WTO加盟後の1年間で、ベトナムの縫製紡績業は大きな発展を遂げた。2007年度の輸出金額は78億ドルとなる見込みである、これは前年比31%の増加となる。
会議の進行役を務めた商工省のブイ・スアン・クー副大臣は、市場や労働者確保についての多くの困難に出会いながらも、縫製紡績業の生産輸出活動は、主な輸出製品のうちでは輸出金額が最も多い製品となり、2007年度の輸出目標 (481億ドル)も達成することができたと評価した。
しかし、一方で、縫製紡績業にはまだ多くの問題が存在していることも指摘した。クー副大臣は、成長率が高かったにもかかわらず、利益率に関して言えば依然低迷している、とコメントしている。
この最大の原因は、原材料の大部分を海外からの輸入に頼らなければならないという産業構造にあるといえる。正確な統計ではないが、縫製紡績業の専門家の概算によると、海外から輸入する原材料の比率はおよそ80%と見積もられている。そのうち、主要品は綿、布と糸であり、それらの消費と生産への輸入量が別々に統計化されてないため、正確な数字は計算出来ないが、縫製紡績業は高い成長率に達しているにもかかわらず、利益はまだマイナスである、という。
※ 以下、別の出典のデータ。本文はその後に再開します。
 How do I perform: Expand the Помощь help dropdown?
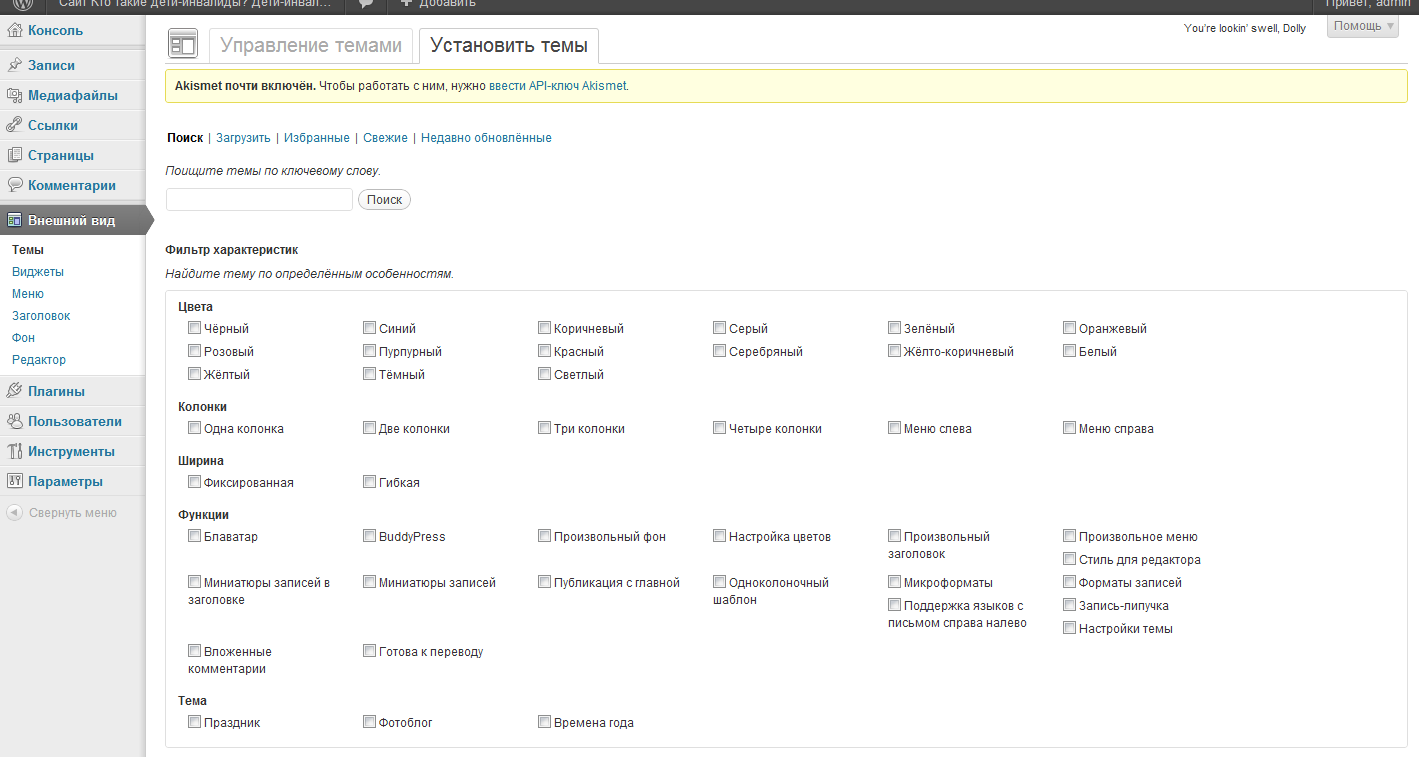coord(1362,26)
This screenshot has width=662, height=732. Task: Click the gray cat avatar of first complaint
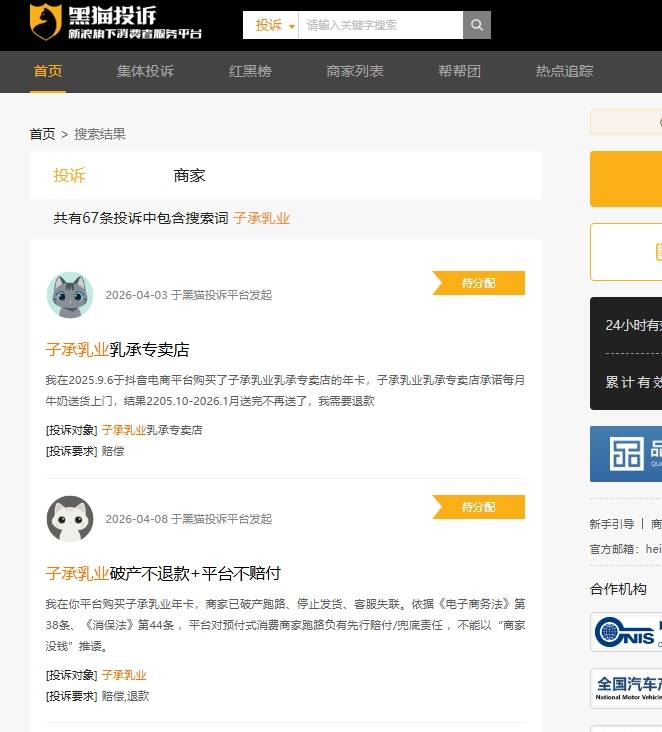70,296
これと同様の意見を持つ、縫製紡績協会のレー・コック・アン会長は、「今年縫製紡績業は大きく成長し、明るい見通しがある一方、ハノイ市とホーチミン市で原材料センター建設の遅延、生産工場でのストライキによる複雑な状況、縫製紡績グループ傘下の企業が輸出にばかり集中し、国内市場を軽視したことなどの問題が山積みとなっている。」と語った。
今年商工省と政府は、アメリカのベトナム製繊維製品に対する反ダンピング調査に対して適時問題解決のために交渉を行った。